** Opening PROVIDED DATA block **
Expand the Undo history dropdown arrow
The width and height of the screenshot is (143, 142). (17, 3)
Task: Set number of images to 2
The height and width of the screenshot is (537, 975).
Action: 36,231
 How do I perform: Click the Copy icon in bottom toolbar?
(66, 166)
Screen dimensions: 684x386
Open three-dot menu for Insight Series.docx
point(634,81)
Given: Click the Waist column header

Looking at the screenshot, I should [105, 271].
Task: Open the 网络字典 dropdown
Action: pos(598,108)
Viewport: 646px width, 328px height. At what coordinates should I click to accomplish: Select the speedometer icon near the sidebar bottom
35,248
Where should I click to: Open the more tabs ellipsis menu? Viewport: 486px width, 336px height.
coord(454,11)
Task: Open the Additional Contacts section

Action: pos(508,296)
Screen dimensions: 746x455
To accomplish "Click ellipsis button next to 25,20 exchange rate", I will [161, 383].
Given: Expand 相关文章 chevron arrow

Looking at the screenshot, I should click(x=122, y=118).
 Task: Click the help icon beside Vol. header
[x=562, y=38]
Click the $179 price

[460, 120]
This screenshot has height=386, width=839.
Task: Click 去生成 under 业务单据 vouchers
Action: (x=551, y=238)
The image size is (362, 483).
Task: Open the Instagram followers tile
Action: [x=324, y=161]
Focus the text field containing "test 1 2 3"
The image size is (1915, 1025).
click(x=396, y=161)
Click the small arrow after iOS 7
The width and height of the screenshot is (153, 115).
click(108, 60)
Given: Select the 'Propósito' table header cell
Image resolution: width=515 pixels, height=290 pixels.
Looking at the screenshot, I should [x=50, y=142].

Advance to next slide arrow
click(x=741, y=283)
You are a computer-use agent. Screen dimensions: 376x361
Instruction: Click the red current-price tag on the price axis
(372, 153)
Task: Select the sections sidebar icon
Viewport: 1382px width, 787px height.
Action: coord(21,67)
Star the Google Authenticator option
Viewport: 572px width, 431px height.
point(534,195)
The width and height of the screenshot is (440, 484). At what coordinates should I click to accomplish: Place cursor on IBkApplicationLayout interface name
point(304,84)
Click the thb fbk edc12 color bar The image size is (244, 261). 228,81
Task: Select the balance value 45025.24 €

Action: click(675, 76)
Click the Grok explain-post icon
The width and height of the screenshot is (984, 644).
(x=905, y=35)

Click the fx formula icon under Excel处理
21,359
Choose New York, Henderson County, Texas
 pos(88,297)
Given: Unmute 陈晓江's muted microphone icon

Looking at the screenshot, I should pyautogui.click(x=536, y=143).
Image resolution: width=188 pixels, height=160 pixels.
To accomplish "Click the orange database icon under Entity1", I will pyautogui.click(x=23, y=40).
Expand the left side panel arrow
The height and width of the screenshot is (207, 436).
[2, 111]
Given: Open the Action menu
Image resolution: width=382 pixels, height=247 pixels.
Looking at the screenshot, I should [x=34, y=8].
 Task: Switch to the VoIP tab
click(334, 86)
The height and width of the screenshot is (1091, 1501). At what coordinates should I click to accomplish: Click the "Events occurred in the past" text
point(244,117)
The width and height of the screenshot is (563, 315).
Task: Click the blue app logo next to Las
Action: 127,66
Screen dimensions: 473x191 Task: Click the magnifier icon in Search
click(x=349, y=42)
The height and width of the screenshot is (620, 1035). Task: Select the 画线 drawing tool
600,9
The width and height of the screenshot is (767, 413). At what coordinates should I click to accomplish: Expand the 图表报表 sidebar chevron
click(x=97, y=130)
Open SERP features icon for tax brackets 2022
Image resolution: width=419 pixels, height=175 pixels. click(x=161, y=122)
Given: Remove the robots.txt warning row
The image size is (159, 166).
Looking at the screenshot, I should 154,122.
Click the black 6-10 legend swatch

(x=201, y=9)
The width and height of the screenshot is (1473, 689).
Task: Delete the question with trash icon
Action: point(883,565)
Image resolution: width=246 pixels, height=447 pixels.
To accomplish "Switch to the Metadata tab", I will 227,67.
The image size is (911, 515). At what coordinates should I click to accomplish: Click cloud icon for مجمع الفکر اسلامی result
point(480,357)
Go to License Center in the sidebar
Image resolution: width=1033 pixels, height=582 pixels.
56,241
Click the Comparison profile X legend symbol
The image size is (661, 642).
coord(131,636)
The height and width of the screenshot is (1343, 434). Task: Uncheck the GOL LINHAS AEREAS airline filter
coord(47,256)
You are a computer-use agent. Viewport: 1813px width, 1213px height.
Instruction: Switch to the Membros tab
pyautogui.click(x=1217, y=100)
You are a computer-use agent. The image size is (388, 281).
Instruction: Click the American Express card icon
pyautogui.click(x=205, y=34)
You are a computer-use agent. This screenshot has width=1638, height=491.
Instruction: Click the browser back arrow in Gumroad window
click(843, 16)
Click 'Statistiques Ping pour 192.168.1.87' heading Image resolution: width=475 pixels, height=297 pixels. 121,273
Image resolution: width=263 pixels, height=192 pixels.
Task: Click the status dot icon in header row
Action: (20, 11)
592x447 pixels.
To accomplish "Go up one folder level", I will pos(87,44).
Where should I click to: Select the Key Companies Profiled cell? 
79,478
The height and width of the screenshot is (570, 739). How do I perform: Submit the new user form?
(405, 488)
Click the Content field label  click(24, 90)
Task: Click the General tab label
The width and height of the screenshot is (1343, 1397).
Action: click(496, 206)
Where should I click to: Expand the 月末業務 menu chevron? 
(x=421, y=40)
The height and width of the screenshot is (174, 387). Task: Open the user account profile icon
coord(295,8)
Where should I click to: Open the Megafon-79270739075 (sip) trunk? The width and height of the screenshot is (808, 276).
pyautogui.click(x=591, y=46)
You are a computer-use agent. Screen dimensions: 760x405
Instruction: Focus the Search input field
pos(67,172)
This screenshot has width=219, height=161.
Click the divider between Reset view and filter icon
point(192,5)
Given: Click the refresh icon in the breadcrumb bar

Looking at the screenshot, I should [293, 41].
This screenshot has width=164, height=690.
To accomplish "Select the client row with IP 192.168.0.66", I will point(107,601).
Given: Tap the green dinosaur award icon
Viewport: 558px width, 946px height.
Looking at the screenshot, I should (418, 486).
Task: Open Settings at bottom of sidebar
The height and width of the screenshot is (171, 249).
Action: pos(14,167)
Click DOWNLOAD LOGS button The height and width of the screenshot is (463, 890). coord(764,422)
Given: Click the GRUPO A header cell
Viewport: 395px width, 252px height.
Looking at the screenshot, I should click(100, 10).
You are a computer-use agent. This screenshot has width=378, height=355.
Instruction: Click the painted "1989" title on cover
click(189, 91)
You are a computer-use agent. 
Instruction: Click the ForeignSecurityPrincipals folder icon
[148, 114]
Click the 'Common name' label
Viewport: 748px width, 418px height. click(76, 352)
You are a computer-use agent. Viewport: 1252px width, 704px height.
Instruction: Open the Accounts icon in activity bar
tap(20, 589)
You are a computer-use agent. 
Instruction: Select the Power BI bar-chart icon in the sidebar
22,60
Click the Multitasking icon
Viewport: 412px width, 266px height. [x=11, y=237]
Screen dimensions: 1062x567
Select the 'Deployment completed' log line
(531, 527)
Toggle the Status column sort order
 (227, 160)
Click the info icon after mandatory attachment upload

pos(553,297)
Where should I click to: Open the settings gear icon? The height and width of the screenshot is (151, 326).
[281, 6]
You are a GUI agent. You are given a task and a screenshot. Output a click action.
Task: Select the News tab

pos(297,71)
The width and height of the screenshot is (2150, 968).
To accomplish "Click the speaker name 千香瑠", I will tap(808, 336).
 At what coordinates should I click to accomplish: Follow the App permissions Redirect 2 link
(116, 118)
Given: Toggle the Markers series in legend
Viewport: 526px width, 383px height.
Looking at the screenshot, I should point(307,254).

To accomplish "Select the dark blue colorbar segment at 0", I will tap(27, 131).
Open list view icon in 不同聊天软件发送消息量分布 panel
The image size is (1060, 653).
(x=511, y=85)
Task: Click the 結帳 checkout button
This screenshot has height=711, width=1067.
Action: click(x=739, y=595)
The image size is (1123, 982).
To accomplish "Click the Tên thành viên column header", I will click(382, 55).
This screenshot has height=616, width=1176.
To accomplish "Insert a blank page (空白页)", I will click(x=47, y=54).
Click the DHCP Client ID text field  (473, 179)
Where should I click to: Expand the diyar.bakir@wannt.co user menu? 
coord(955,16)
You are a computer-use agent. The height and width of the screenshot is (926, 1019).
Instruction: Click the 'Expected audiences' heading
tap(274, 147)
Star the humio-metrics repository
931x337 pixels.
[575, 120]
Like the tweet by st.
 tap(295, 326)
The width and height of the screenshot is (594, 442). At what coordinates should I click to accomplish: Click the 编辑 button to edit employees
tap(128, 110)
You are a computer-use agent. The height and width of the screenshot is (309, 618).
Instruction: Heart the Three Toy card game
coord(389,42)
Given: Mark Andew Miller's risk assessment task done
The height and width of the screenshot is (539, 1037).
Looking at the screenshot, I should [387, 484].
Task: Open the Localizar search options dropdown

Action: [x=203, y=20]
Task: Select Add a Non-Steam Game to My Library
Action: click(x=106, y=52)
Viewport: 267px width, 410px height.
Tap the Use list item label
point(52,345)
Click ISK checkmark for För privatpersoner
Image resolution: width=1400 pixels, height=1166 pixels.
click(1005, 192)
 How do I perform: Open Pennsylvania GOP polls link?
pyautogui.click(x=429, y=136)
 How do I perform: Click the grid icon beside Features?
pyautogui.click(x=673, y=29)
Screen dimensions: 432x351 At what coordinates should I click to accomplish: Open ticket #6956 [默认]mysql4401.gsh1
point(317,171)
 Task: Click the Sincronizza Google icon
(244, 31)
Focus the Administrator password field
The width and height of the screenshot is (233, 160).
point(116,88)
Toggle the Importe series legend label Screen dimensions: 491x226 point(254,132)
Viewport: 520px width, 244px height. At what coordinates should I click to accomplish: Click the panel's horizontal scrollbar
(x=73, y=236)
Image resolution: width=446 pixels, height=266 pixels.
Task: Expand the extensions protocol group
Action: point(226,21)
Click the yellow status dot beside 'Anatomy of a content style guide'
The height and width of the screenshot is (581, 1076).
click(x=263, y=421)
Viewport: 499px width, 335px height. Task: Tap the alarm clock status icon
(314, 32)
** Closing PROVIDED DATA block **
PROBLEM DETAILS: Could you report all lines of the listing that hold "agent"?

YOUR RESPONSE:
You are a computer-use agent. Screen dimensions: 376x361
You are a computer-use agent. Viewport: 1813px width, 1213px height.
You are a computer-use agent. The image size is (388, 281).
You are a computer-use agent. This screenshot has width=1638, height=491.
You are a computer-use agent. Screen dimensions: 760x405
You are a computer-use agent. This screenshot has width=378, height=355.
You are a computer-use agent. 
You are a computer-use agent. Viewport: 1252px width, 704px height.
You are a computer-use agent. 
You are a GUI agent. You are given a task and a screenshot. Output a click action.
You are a computer-use agent. The height and width of the screenshot is (926, 1019).
You are a computer-use agent. The height and width of the screenshot is (309, 618).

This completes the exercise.